Phosphorylation in the C-terminus of the rat connexin46 (rCx46) and regulation of the conducting activity of the formed connexons

To analyse the role of PKC-dependent phosphorylation in the C-terminus of rCx46 in regulation of rCx46 connexons, truncated mutants rCx46_45.3 and rCx46_44.2 which end before and after PKC-dependent phosphorylation sites respectively were generated. Both rCx46_45.3 and rCx46_44.2 formed connexons in Xenopus oocytes similar to Cx46_wt-connexons. They were activated by depolarisation above −40 mV and at voltages above 50 mV, inactivation was spontaneously observed or induced by PKC activator TPA, suggesting that inactivation does not require PKC-dependent phosphorylation in the C-terminus.
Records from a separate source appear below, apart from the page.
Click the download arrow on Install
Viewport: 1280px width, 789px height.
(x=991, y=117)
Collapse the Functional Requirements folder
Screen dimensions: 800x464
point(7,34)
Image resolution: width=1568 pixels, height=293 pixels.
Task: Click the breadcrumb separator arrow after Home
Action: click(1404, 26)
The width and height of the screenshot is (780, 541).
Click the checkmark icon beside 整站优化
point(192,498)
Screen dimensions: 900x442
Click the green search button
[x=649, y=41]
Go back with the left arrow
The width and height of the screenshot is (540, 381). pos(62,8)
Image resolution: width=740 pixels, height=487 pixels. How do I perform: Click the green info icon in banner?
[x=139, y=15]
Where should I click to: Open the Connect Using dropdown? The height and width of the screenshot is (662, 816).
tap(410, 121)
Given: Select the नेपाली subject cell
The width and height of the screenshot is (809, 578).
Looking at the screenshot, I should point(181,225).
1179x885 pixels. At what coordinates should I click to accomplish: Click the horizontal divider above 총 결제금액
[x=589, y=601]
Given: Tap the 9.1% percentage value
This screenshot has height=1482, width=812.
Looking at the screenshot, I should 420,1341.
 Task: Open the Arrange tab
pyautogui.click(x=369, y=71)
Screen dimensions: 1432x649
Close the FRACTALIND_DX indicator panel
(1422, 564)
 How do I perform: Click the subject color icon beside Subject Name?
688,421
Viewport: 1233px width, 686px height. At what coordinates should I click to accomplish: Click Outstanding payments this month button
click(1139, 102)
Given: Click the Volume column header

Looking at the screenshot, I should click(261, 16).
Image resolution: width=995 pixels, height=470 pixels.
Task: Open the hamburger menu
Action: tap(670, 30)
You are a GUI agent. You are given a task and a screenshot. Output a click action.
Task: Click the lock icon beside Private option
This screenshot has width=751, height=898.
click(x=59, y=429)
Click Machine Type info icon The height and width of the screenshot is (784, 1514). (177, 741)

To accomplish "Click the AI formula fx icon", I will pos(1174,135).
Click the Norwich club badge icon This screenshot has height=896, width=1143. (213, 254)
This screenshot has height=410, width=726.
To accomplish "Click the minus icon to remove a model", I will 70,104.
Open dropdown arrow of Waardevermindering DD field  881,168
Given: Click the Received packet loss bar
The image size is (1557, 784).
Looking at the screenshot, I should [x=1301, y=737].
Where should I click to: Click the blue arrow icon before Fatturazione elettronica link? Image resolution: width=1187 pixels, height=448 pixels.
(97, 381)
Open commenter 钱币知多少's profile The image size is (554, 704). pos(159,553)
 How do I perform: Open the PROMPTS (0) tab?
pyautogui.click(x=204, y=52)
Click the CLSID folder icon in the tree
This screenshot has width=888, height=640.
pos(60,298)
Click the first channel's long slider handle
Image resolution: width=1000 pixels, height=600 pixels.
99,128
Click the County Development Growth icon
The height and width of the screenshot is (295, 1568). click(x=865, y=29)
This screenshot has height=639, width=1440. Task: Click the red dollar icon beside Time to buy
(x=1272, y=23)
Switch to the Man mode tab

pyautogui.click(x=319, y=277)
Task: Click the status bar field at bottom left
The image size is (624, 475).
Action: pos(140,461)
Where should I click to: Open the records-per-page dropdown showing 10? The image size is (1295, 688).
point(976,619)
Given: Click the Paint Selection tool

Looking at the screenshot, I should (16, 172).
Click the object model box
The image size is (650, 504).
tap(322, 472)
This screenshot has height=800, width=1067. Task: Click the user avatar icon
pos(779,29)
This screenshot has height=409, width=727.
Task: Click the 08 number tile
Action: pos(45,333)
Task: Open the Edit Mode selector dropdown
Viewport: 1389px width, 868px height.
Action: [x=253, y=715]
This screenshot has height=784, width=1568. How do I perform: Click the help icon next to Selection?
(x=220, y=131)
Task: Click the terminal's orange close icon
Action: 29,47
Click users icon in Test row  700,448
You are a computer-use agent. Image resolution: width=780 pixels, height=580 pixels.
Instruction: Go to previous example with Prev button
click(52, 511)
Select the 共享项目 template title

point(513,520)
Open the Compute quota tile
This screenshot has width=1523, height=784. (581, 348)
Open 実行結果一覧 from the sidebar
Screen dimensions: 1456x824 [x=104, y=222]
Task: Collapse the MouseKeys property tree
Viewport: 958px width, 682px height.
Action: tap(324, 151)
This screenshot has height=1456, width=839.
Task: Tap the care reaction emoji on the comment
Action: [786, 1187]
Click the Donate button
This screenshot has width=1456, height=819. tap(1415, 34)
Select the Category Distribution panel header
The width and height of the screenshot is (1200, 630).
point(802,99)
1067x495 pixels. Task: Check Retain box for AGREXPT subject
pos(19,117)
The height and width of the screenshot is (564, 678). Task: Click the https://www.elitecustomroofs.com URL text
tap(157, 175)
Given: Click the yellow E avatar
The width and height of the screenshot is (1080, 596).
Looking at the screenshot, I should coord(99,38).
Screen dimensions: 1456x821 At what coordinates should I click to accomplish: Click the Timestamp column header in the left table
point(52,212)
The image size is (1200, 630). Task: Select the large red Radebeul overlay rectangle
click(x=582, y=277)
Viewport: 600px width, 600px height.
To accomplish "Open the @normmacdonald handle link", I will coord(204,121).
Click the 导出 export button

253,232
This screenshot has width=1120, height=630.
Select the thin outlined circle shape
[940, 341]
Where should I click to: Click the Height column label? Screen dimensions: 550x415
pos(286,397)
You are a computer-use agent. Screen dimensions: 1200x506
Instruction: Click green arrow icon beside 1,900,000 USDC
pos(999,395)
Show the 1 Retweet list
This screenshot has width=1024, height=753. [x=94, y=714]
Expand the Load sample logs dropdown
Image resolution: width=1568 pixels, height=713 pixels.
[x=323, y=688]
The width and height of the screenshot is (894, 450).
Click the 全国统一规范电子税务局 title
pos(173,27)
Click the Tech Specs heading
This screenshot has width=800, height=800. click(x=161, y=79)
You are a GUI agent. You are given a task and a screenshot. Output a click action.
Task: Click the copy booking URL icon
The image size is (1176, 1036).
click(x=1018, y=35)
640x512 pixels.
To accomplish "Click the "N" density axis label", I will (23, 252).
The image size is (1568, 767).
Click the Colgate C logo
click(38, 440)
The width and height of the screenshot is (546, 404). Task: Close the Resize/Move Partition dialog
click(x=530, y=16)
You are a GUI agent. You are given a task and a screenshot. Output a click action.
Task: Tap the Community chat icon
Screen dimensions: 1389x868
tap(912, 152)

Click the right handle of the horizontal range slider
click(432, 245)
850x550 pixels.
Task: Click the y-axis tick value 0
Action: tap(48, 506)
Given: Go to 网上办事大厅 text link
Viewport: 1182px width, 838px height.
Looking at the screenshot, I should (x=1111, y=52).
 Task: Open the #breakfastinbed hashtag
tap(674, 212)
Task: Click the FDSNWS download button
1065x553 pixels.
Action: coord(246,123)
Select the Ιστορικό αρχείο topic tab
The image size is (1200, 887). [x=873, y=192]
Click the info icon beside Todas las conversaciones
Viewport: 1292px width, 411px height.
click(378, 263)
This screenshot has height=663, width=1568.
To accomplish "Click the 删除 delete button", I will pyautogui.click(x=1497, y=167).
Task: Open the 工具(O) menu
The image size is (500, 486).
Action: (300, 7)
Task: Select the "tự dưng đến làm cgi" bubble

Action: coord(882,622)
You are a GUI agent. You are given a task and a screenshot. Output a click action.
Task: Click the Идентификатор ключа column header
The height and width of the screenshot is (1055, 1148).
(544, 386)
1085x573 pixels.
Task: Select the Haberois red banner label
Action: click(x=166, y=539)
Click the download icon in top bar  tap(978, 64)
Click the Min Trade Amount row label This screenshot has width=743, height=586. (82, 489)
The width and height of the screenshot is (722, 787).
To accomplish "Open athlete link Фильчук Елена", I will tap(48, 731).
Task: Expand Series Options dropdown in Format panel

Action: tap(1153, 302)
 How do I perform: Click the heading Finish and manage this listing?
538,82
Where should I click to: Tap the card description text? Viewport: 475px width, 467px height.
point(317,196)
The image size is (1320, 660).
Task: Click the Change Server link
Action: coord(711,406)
Three casein-kinase-II-(CKII)-dependent phosphorylation sites were also identified. rCx46_37.7 and rCx46_28.2 respectively without two or all of these sites were generated. rCx46_37.7-connexons were similar to rCx46_wt-connexons. rCx46_28.2-connexons comparable to rCx46_wt-connexons were observed after injection of 50 times more rCx46_28.2-mRNA (25 ng per oocyte). CKII-blocker inhibited depolarisation-evoked currents in oocytes injected with 0.5 ng per oocyte rCx46_37.7-mRNA or rCx46_wt-mRNA. Injection of 25 ng per oocyte rCx46_37.7-mRNA or rCx46_wt-mRNA overcame the effect of CKII-inhibitor. We propose that CKII-dependent phosphorylation in the C-terminus accelerates formation of rCx46-connexons.